Expanding transplantation for HCC beyond Milan criteria also may be economically unsound. Even in HCC patients within Milan criteria and classified as Child-Pugh A or B with respect to cirrhosis, liver resection is considered more cost-effective than cadaveric transplantation (25). While recurrence rates in transplantation often are lower than in resection, transplantation may tax resources in many countries. Liver transplantation also requires long-term immune suppression, which carries additional risks and significant lifetime costs. If cadaveric liver transplantation-related 5-year cumulative survival in HCC could be improved to exceed 87.6% for the US or 84.9% for Singapore, transplantation reportedly would be more cost-effective than resection (25). On the other hand, if 5-year cumulative survival after cadaveric transplantation is less than 83% in the US or 79% in Singapore, resection is more cost-effective than transplantation even with the most pessimistic post-resection 5-year cumulative recurrence rate and annual mortality risk of recurrent HCC (25). While some specialized centers report 5-year survivals exceeding 80%, reports from large registries show 5-year survival rates after liver transplantation for HCC ranging from 60% to 65%, even within the Milan criteria (26).
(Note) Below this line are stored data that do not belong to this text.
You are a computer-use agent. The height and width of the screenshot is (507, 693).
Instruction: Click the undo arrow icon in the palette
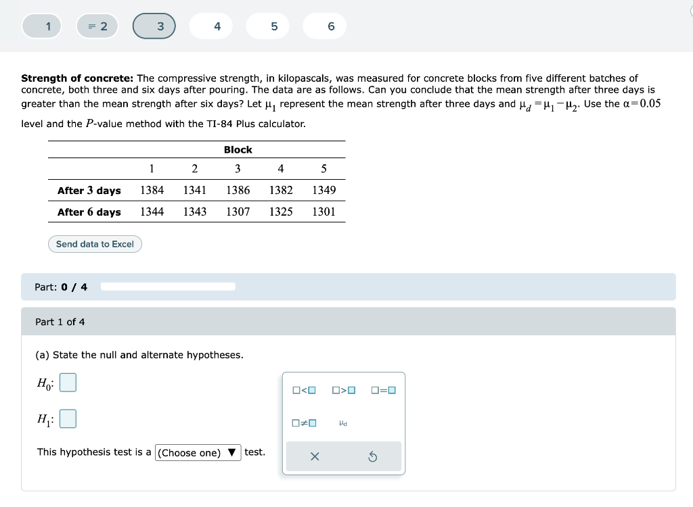click(373, 456)
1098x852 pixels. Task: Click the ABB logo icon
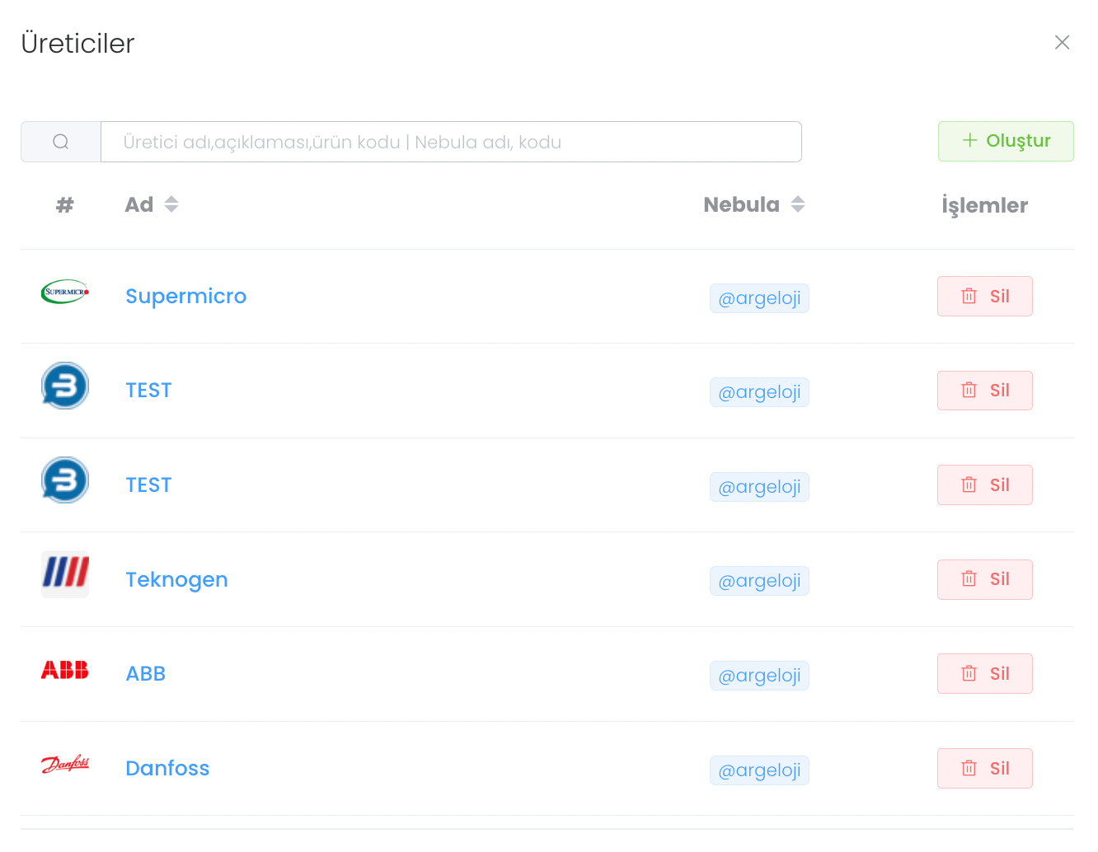65,670
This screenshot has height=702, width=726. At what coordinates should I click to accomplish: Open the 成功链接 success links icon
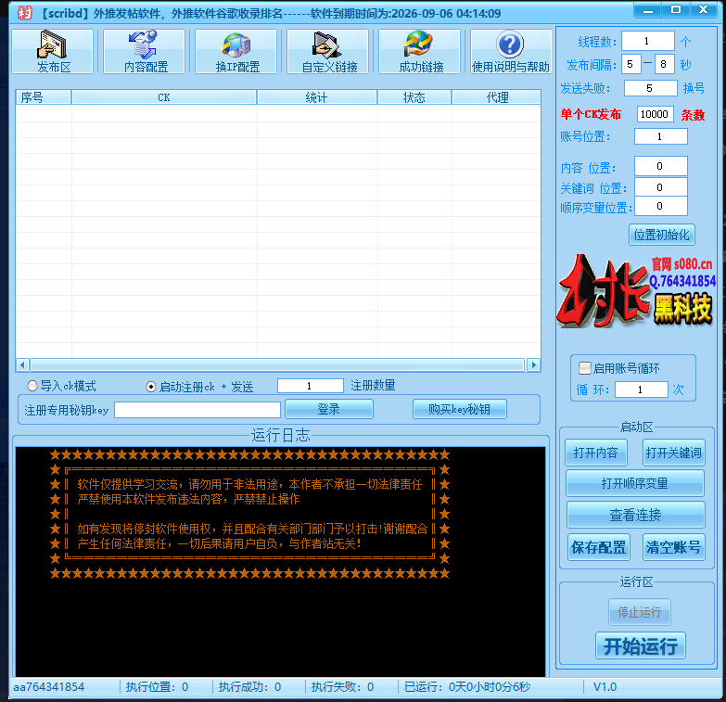pyautogui.click(x=420, y=51)
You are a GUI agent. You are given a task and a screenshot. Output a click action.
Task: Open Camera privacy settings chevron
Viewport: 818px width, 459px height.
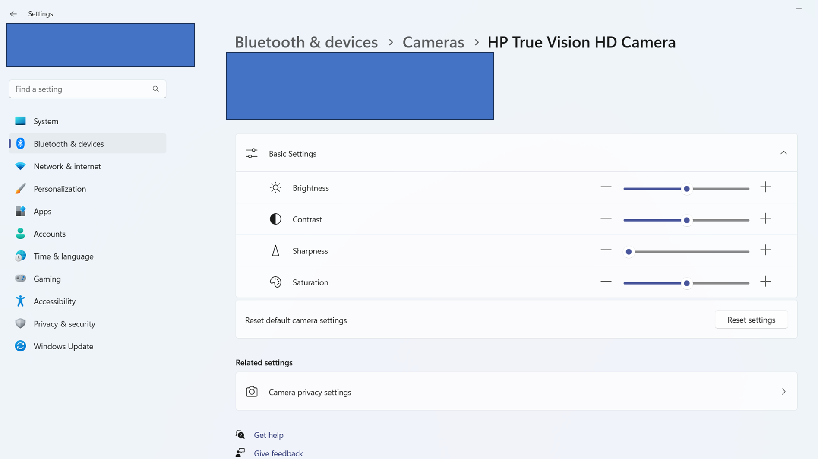point(783,392)
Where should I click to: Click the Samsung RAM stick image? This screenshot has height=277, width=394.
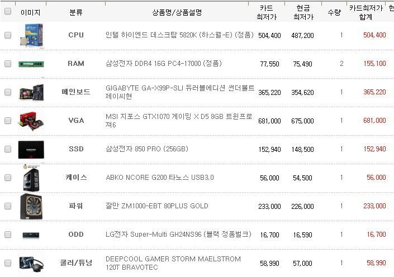click(x=30, y=64)
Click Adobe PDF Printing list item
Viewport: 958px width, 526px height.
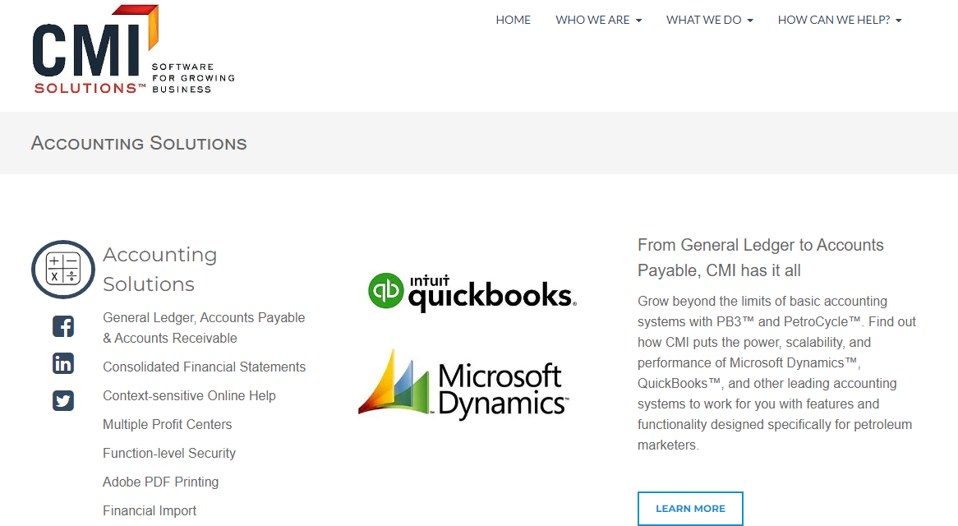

In conclusion, post-transplant survivals exceeding those with resection in patients whose tumors exceed Milan criteria could lead to expanded indications for transplantation in HCC, but the needs of non-HCC patients also need consideration given the donor shortage. In the future, new biologic survival predictors may improve accuracy of prognostication and successfully expand criteria for liver transplantation in HCC beyond Milan.
Conflicts of Interest: The author has no conflicts of interest to declare.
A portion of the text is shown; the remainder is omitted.